Companies from Goldman Sachs to American Express Co. in the S&P 500 Financials index reported an average $4.54 per share of second-quarter earnings through yesterday, compared with analyst estimates of $4.18 a share, Bloomberg data show.
The ratings cuts by Moody’s last month were widely anticipated, so the companies’ bonds have since rallied with the possibility of even greater downgrades removed, Smith Breeden’s Duensing said. As regulatory changes push banks to lower their debt burdens and shift their businesses to lower-risk activities to comply with new capital rules, the debt is more attractive to investors, he said.
At the same time, a slowdown in the global economy is beginning to weigh on industrial companies’ earnings. Firms in the S&P 500 Industrials Sector Index have reported an average of $5.56 a share, compared with an estimate of $6.09, Bloomberg data show.
The bank earnings have been positive for credit investors because “capital levels remain very strong, credit loss trends are improving and there have not been new negative surprises on legal/regulatory issues,” JPMorgan strategists led by Eric Beinstein said in a July 18 research note.
Bank of America, based in Charlotte, North Carolina, reported a second-quarter profit on July 18 as losses in real estate narrowed and the company reduced allowances for losses from bad loans.
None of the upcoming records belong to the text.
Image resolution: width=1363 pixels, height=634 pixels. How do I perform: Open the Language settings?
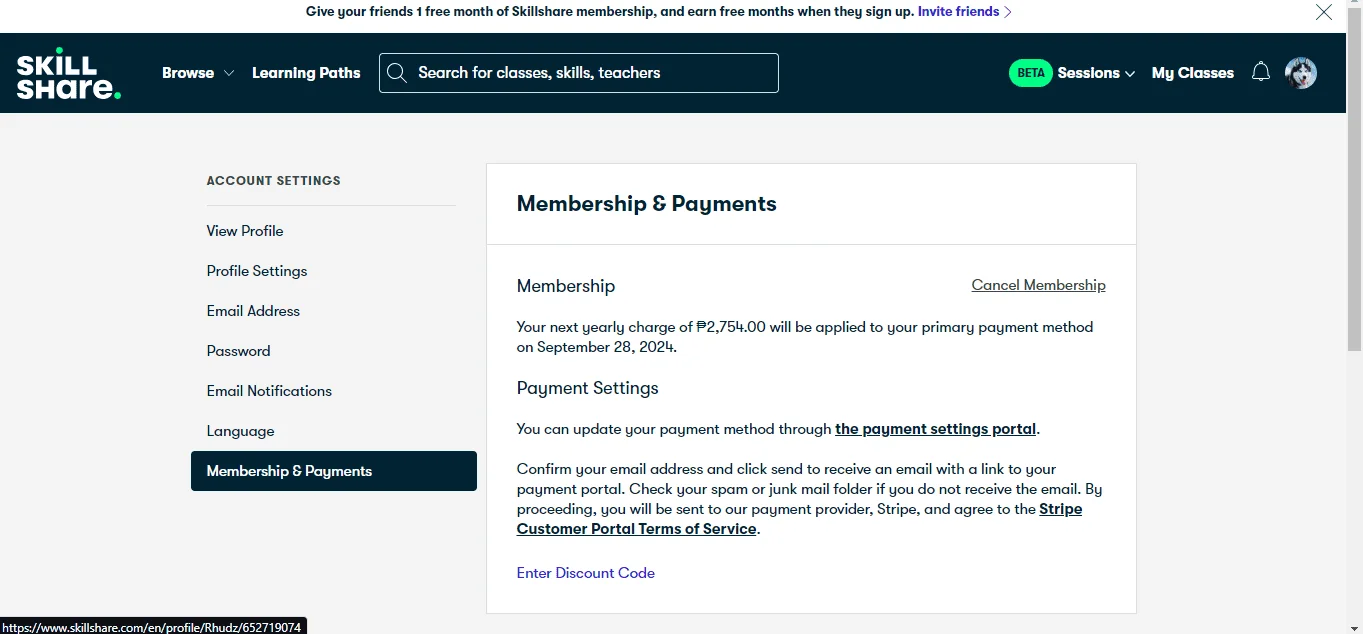[x=240, y=431]
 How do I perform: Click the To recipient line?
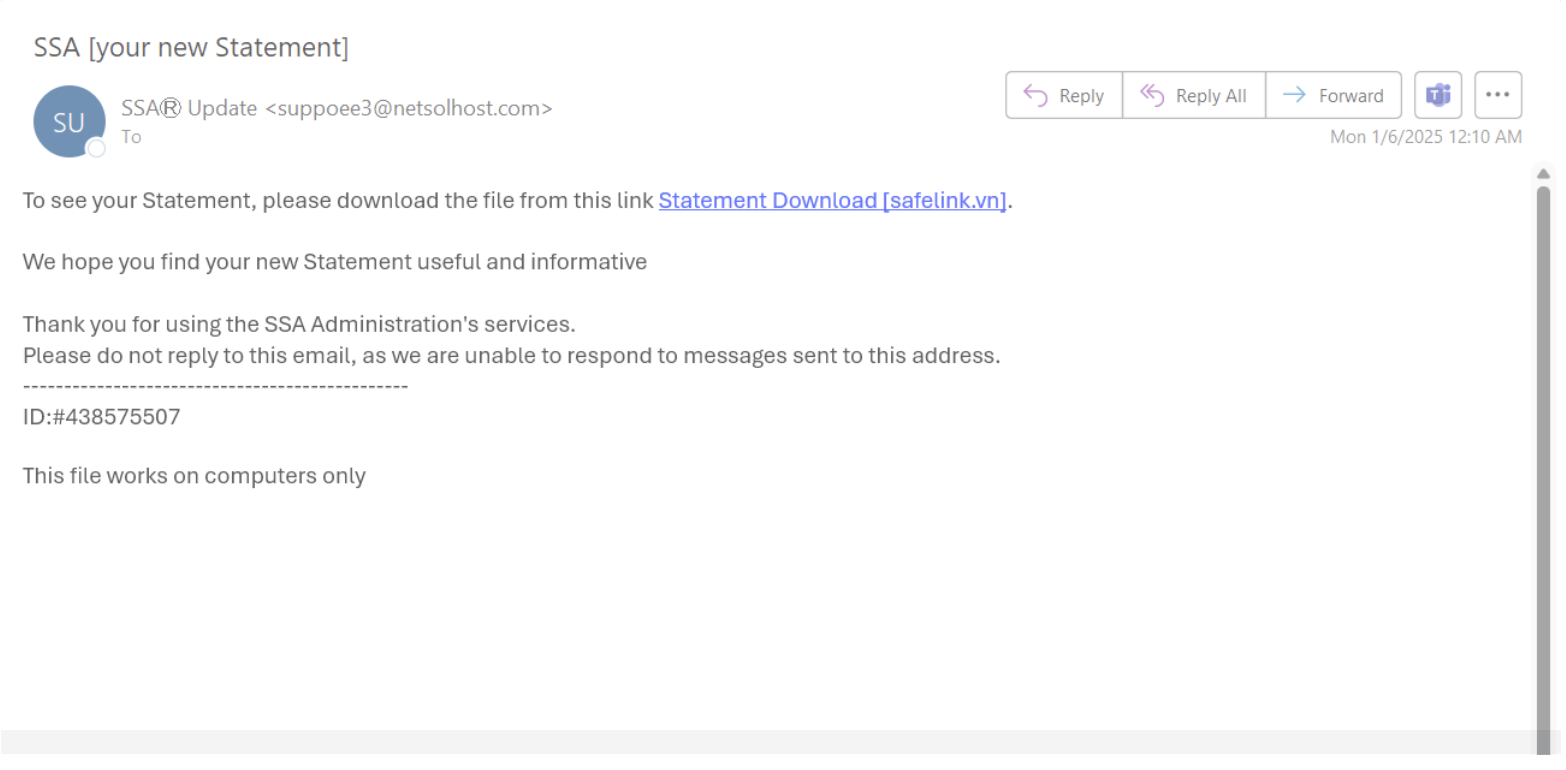tap(132, 137)
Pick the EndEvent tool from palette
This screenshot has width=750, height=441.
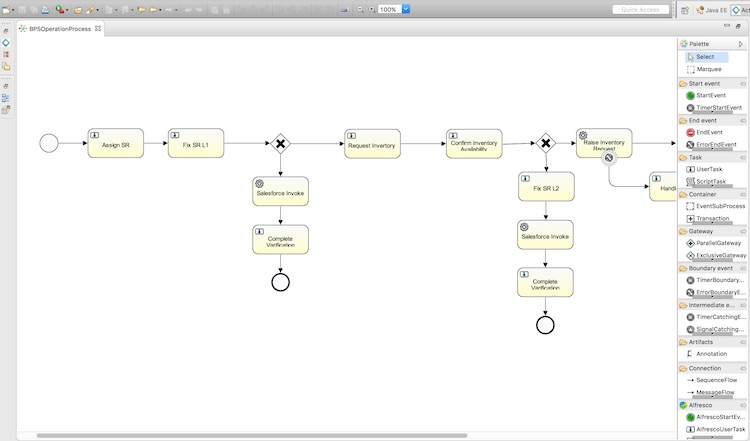708,132
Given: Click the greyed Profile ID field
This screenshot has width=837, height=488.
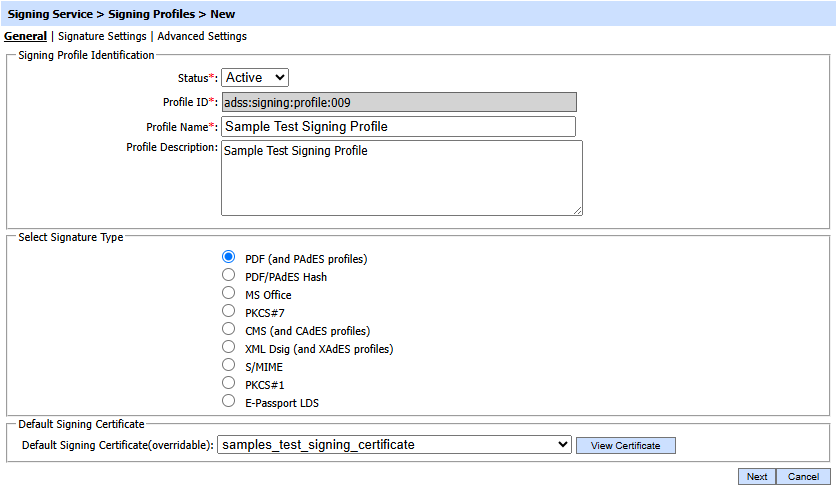Looking at the screenshot, I should 398,102.
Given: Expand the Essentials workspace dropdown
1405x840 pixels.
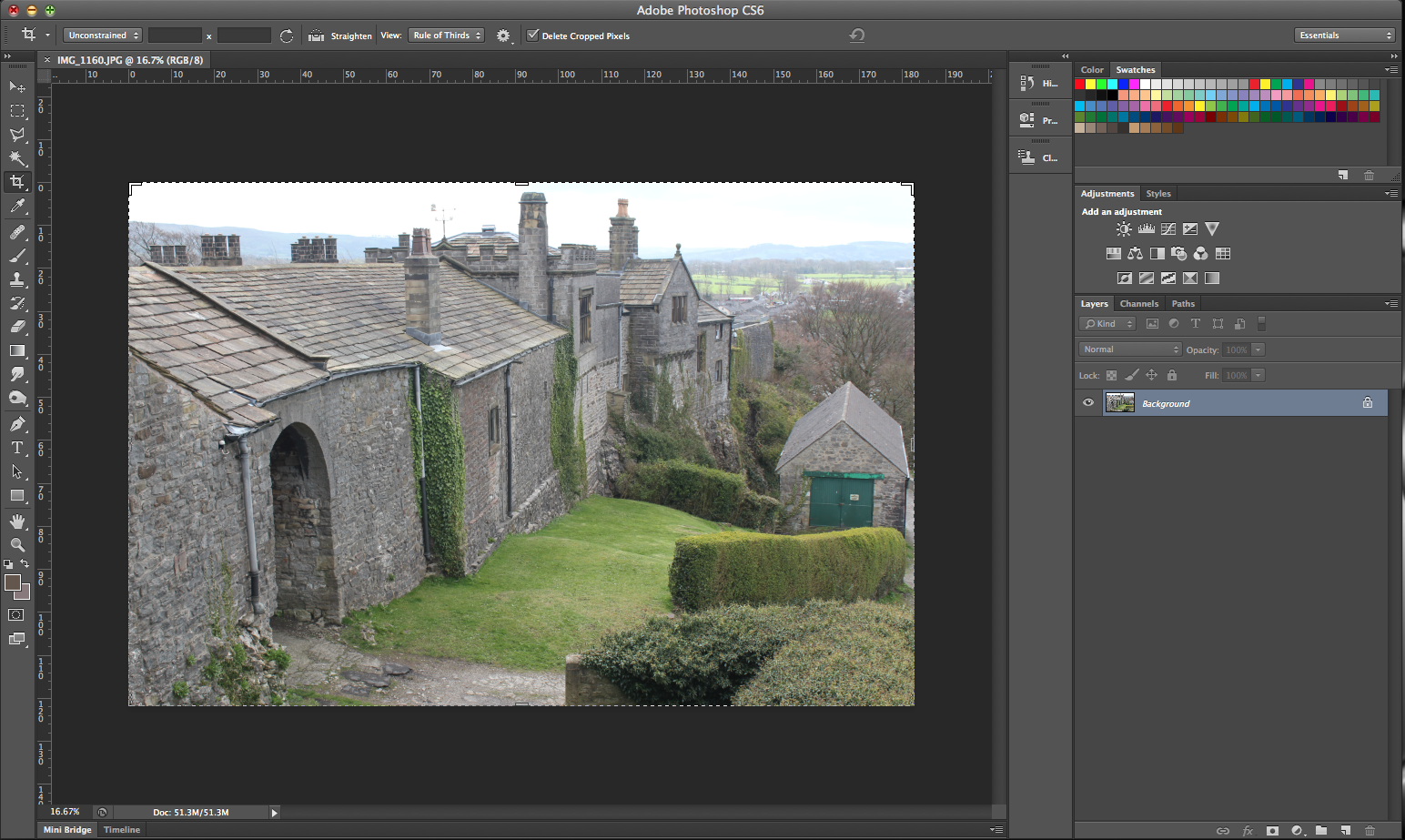Looking at the screenshot, I should [x=1344, y=35].
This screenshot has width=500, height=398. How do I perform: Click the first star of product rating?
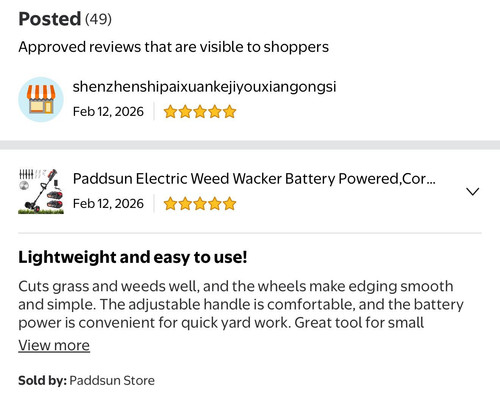tap(170, 204)
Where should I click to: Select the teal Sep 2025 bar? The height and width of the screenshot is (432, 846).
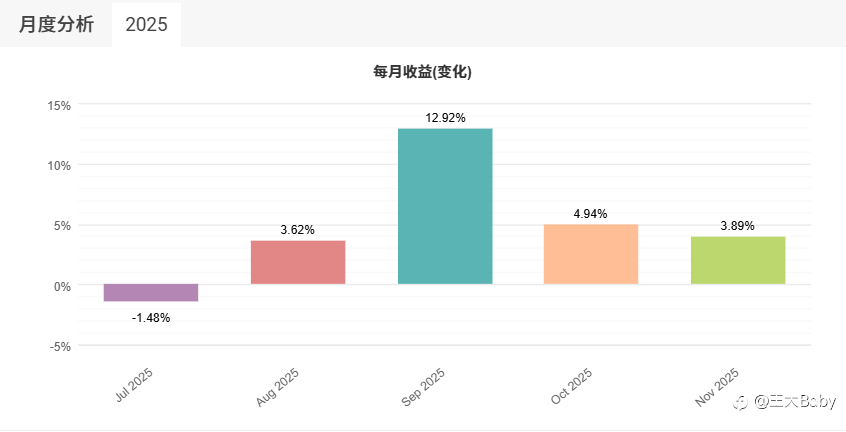pos(445,206)
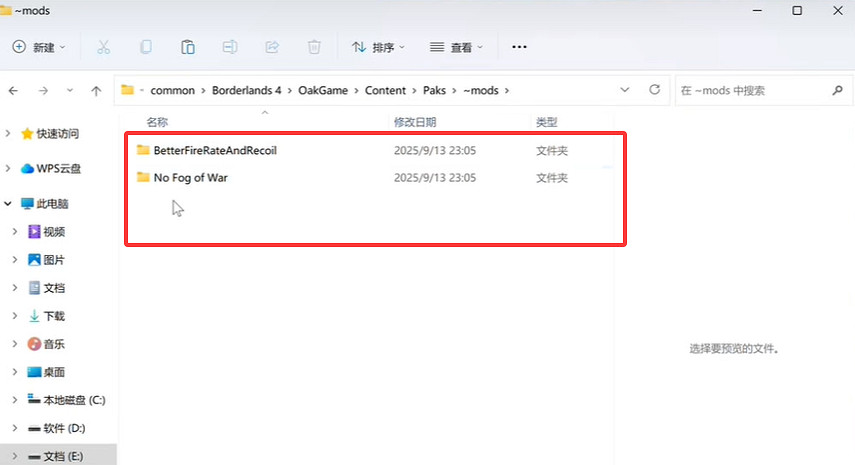Open the 查看 (View) dropdown

tap(457, 47)
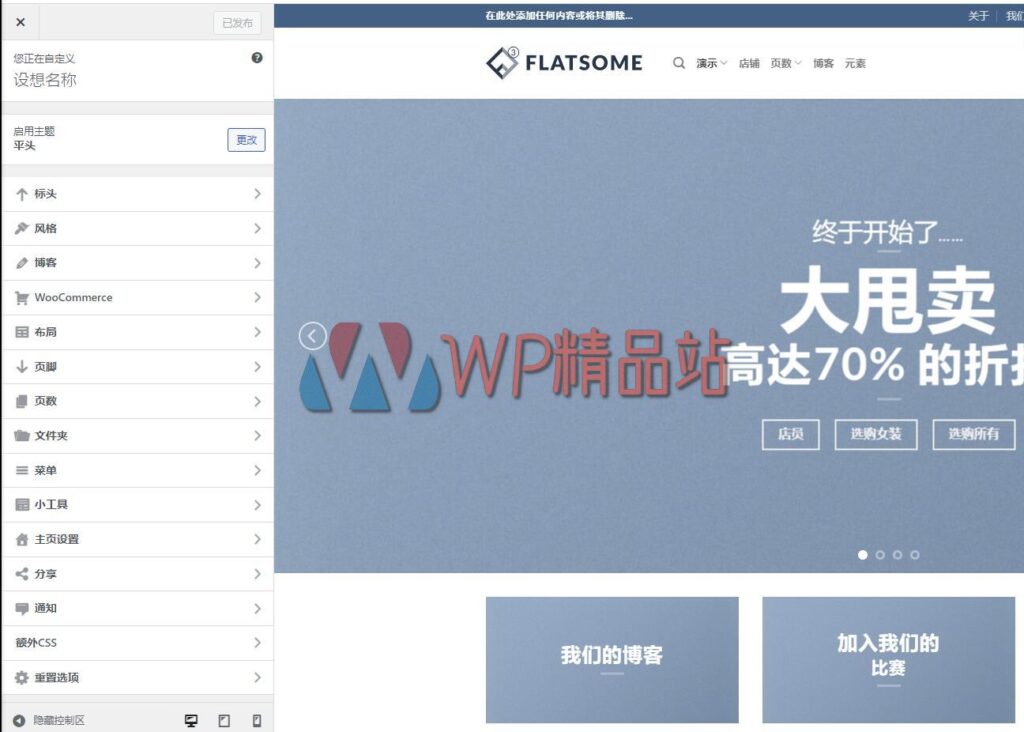This screenshot has height=732, width=1024.
Task: Click the 更改 change theme button
Action: pos(246,140)
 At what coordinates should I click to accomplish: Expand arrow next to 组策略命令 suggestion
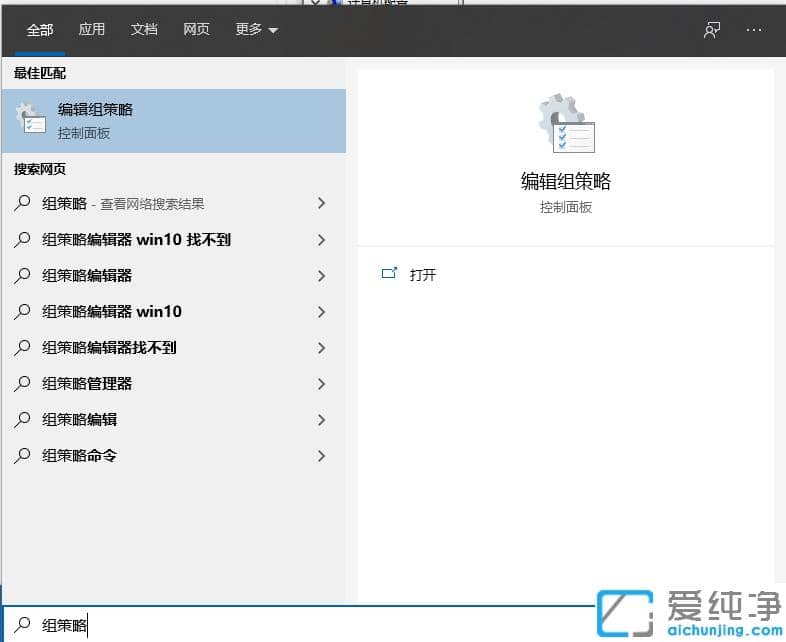point(321,456)
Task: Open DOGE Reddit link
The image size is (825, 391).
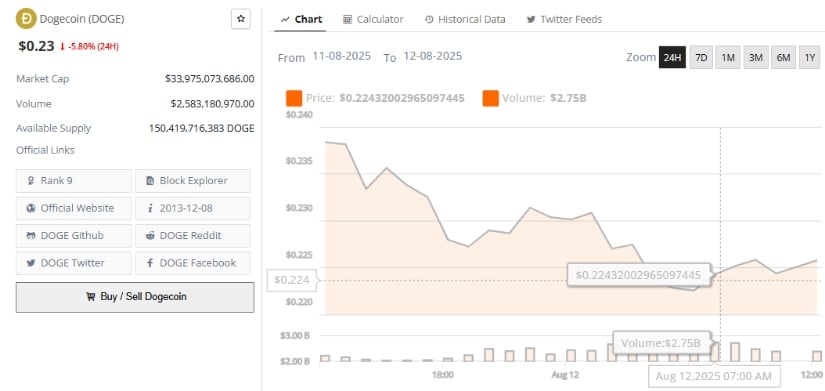Action: (x=193, y=235)
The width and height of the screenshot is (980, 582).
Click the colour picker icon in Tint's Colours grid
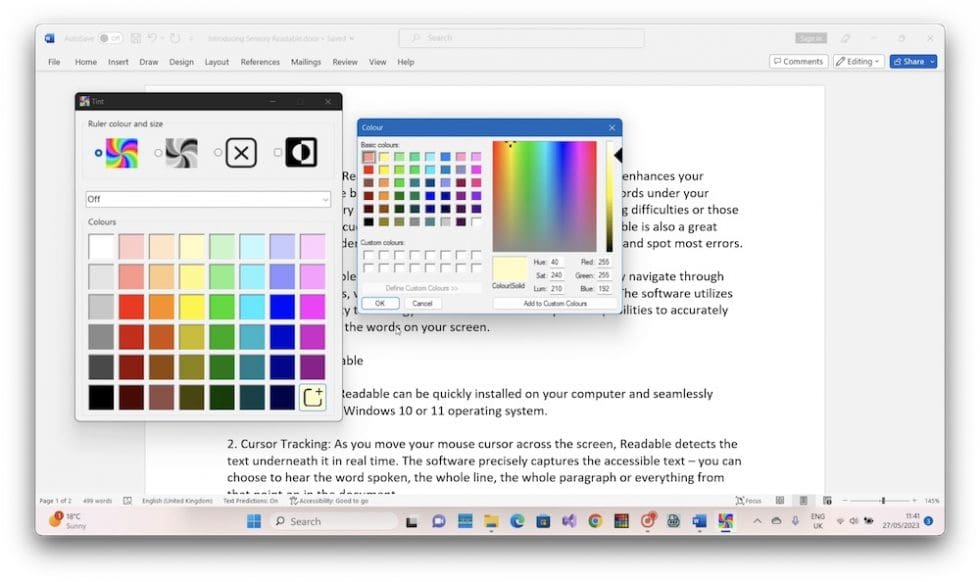tap(312, 397)
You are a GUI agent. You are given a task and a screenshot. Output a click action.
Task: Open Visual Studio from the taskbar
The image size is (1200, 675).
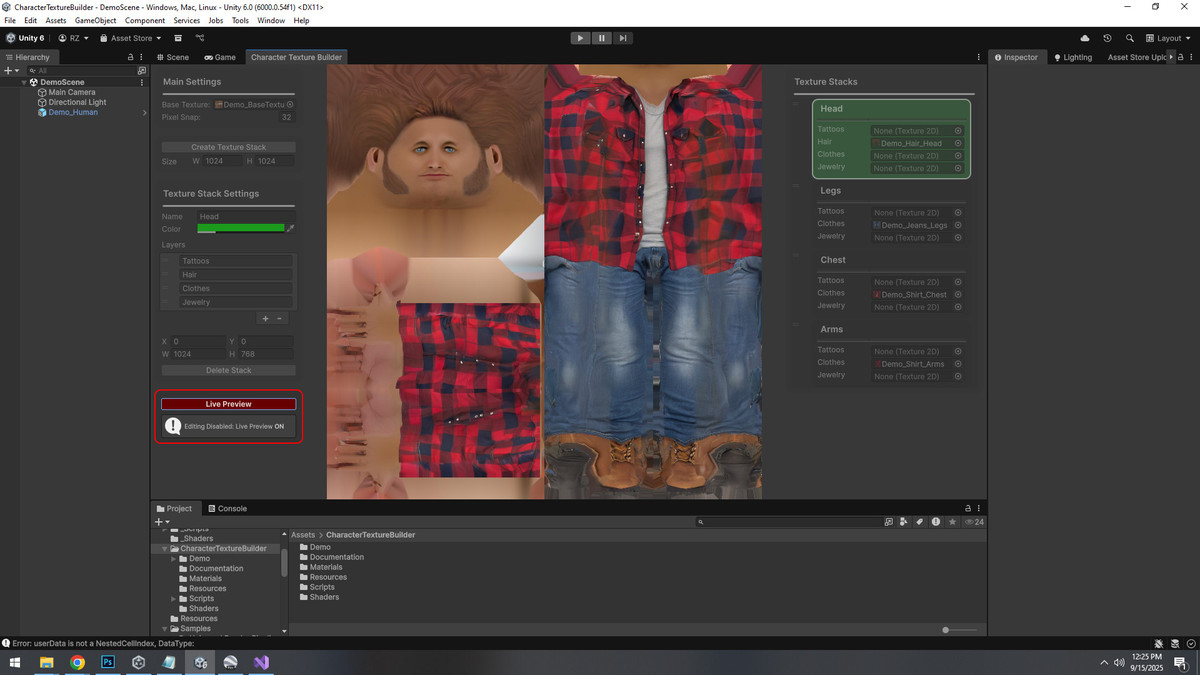261,662
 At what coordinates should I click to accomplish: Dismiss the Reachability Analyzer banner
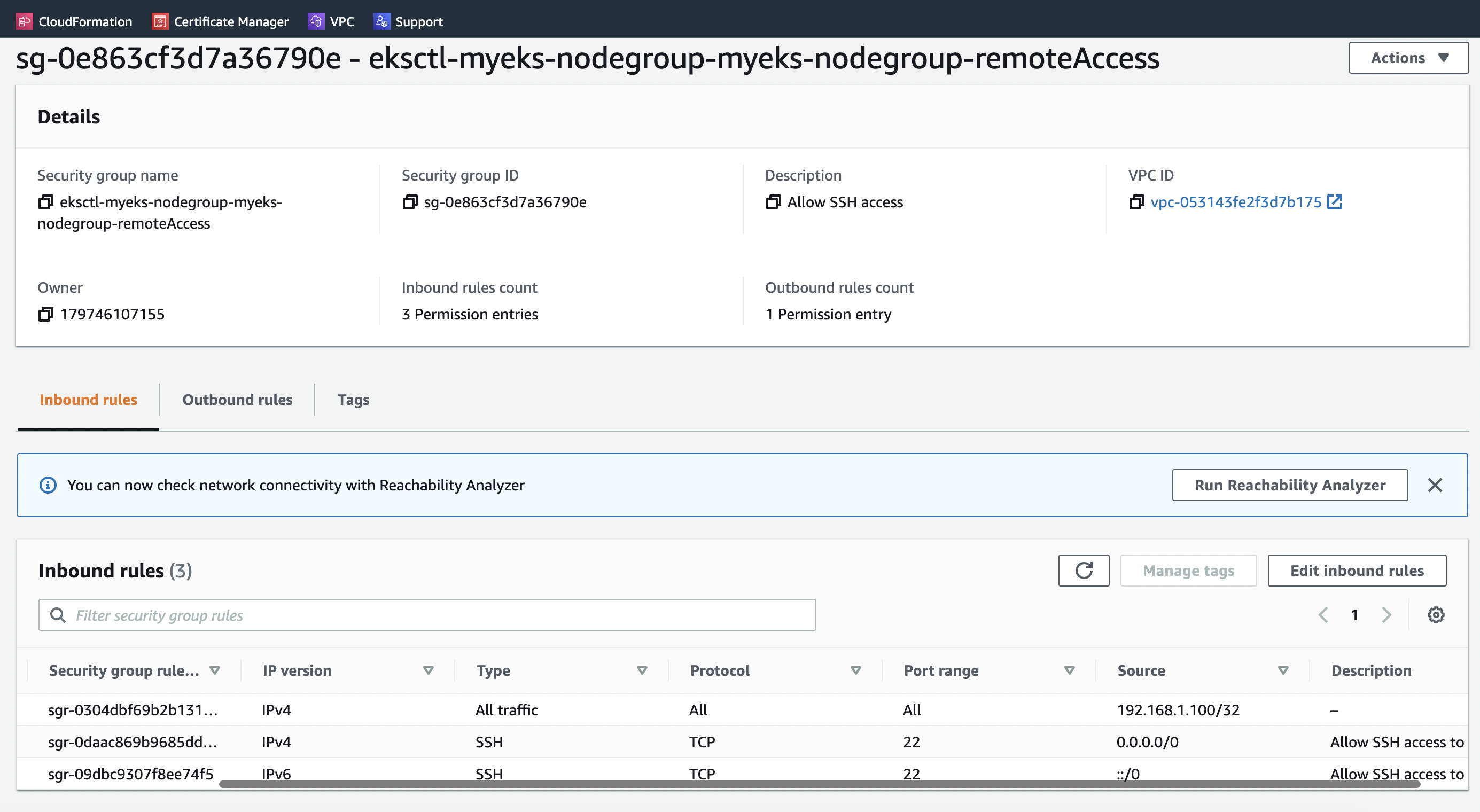pyautogui.click(x=1435, y=485)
Shares of Goldman Sachs rose July 17 after it reported the lowest first-half revenue and earnings in seven years. Citigroup, the third-biggest U.S. bank, reported second-quarter profit on July 16 that beat analysts’ estimates on revenue from advising on mergers, corporate lending and underwriting stocks and bonds.
Investors also are chasing a smaller pool of new financial-company bonds, further bolstering prices, the JPMorgan strategists wrote. Banks haven’t issued bonds after reporting earnings this quarter as they have historically, they said, “likely because bank spreads remain relatively wide and banks remain very liquid so their need for funding is limited.”
The face value of U.S. bank bonds in a Bank of America Merrill Lynch index has declined to $905 billion through June 30 from a peak of $947 billion in July 2011. That figure increased every year through 2011, from $34 billion in 1991.
“Valuations do not look stretched and financials are benefitting from reporting earlier than non-financials and from investors’ current view that European risk factors have declined,” the JPMorgan strategists wrote.